Noch mehr Geld trotz hoher Agrarsubventionen?

Er kritisierte auch, dass Rukwied trotz milliardenschwerer Agrarsubventionen nur zu mehr Umweltschutz bereit sei, wenn der Staat dafür extra bezahle. „Auch andere Branchen leben damit, dass zum Beispiel im Verkehrsbereich Abgasnormen verschärft werden. Wenn die Landwirtschaft nun mal nachweislich zum Rückgang der Artenvielfalt beiträgt, dann muss man da ordnungsrechtlich nachschärfen.“ Die von Rukwied gelobten Blühstreifen seien gerade stark zurückgegangen. Und am Modellprojekt Franz nähmen nur verschwindend wenige Betriebe teil. „Das ist alles nicht nachhaltig“, so Hofstetter.

Umweltschützer werfen Rukwied vor, die EU-Pläne zur Renaturierung falsch darzustellen

Die EU-Naturschutzvorhaben würden auch nicht die Ernährungssicherheit gefährden. „Wir sind Getreideexporteur.
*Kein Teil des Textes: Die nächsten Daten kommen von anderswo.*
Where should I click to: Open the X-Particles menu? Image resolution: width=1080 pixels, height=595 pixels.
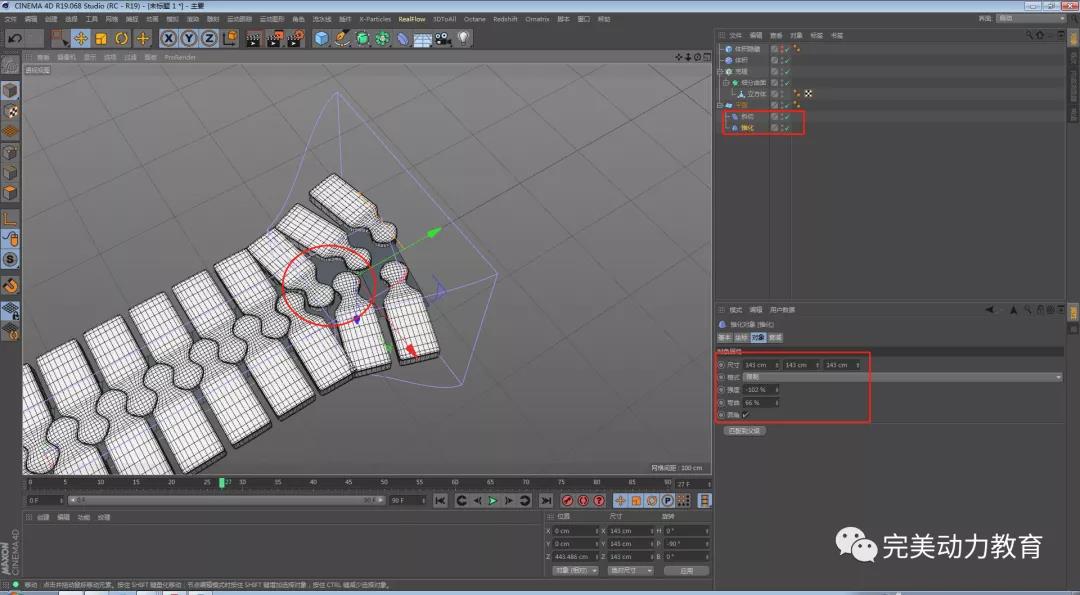[x=375, y=19]
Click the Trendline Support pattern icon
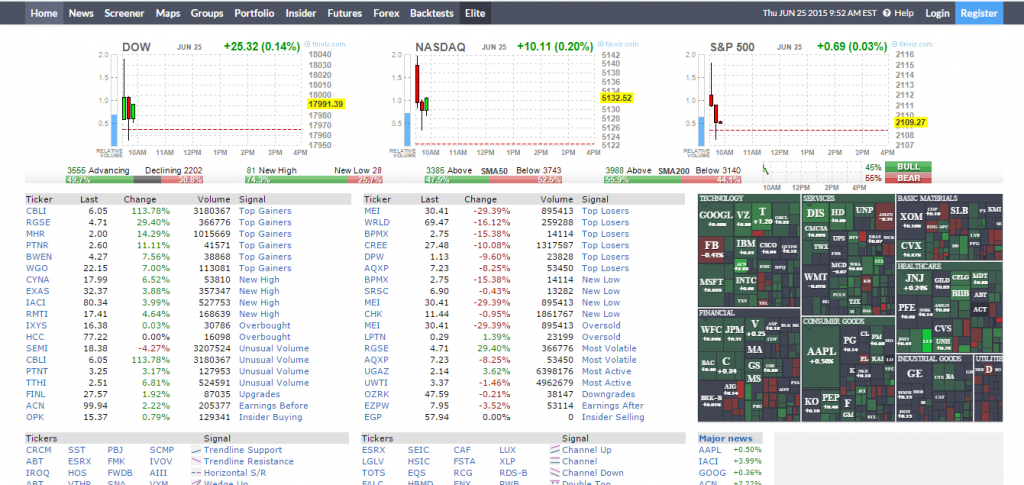The height and width of the screenshot is (485, 1024). click(x=196, y=450)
Wir haben eine Überproduktion an bestimmten Produkten, zum Beispiel Fleisch und Getreide“, sagte der Umweltschützer. Um die Weltmärkte zu entlasten, sei es effizienter, weniger Fleisch zu essen und zu produzieren. Denn bei der Erzeugung tierischer Lebensmittel gingen pflanzliche Kalorien für die menschliche Ernährung verloren.

Zur Reduktion der Tierzahlen sagte Rukwied jedoch nichts. Er forderte, das geplante staatliche Tierhaltungslogo, das zunächst mit unverarbeitetem Schweinefleisch im Einzelhandel starten soll, schnell zu erweitern. Wurst, die Sauenhaltung und Kantinen etwa müssten aufgenommen werden, so Rukwied. Auch eine Herkunftskennzeichnung müsse bald eingeführt werden.

Bundesagrarminister Cem Özdemir war Rukwied da schon weitgehend entgegengekommen. „Noch in diesem Jahr geht es weiter mit Gastronomie, mit den Ferkeln und dann Schritt für Schritt auf alle Nutztierarten und alle Vertriebswege der Tierhaltung“, sagte der Grünen-Politiker im Deutschlandfunk.